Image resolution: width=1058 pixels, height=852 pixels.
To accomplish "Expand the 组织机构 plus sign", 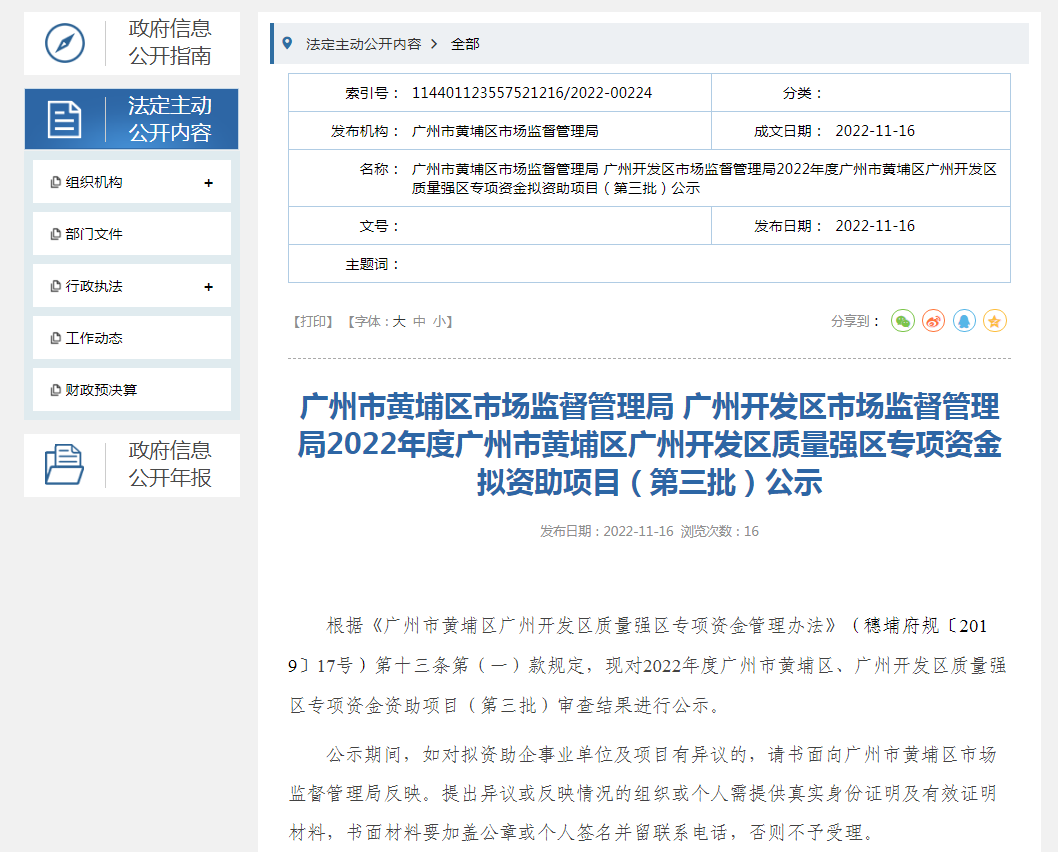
---
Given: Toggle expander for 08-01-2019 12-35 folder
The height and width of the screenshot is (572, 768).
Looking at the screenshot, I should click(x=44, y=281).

AIM OF THE TASK = Would you give again, exactly, the lines in the data above that run from the line containing "Image resolution: width=1058" to the line containing "the 组织机构 plus"? Include both ends and no pictures.

EXERCISE ANSWER =
Image resolution: width=1058 pixels, height=852 pixels.
To accomplish "Expand the 组织机构 plus sign", 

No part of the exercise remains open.